Plus, how Republican donors plan to target state supreme court races.

Last Updated: April 15, 2022
Published: April 26, 2022

Demo­crats Intro­duce Supreme Court Ethics Reform Bill

On April 6, congres­sional Demo­crats intro­duced legis­la­tion in the House and Senate that would impose new ethics and recusal rules on the federal judi­ciary and the Supreme Court.

The bill would, among other things, require the Supreme Court to adopt a code of conduct within 180 days of enact­ment or be subject to the exist­ing code that applies to other federal judges. It would also codify new recusal stand­ards and require requests for a justice’s recusal to be reviewed by the full Court, a change from the current prac­tice of justices making indi­vidual decisions on recusal. Addi­tion­ally, the bill would extend exist­ing conflict-of-interest laws to all federal judges and employ­ees and require livestream­ing of appel­late and high court argu­ments.
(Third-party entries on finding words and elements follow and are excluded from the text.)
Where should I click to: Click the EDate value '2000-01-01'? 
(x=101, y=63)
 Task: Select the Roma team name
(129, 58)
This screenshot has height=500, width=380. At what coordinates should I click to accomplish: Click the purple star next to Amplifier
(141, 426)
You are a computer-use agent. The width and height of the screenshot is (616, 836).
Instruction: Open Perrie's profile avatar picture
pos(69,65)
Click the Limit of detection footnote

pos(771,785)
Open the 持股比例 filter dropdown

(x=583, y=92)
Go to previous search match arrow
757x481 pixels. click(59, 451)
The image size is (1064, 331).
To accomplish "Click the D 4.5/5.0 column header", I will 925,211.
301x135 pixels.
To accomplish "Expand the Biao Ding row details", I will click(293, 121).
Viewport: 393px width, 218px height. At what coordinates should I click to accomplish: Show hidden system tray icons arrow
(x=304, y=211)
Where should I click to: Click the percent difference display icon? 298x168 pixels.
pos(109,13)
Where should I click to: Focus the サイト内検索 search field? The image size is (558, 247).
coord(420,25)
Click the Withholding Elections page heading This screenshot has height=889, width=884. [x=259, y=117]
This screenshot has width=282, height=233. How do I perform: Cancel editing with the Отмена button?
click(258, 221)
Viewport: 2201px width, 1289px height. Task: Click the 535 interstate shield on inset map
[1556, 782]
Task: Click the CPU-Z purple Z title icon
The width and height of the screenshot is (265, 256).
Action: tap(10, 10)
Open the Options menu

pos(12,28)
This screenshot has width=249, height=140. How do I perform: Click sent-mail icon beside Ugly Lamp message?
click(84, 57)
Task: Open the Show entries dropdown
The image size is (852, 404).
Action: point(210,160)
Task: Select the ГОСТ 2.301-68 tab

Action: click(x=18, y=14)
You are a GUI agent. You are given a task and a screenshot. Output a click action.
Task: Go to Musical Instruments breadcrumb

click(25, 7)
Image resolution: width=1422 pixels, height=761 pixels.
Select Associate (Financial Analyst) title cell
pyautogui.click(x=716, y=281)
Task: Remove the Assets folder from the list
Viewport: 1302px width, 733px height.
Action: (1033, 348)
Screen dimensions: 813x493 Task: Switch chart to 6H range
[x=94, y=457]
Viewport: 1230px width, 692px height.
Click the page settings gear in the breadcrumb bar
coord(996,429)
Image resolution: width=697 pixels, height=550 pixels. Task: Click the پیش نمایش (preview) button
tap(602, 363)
While there have long been calls for Supreme Court ethics reform, those efforts have taken on increased import­ance follow­ing extens­ive report­ing about Justice Clar­ence Thomas’s fail­ure to recuse himself from cases implic­at­ing the polit­ical activ­it­ies of his wife, Ginni Thomas. Rep. Jerrold Nadler (D-NY), chair of the House Judi­ciary Commit­tee and a spon­sor of the bill, said, “This essen­tial legis­la­tion directly responds to the cascade of judi­cial ethics scan­dals that threaten to under­mine the integ­rity of our federal courts.”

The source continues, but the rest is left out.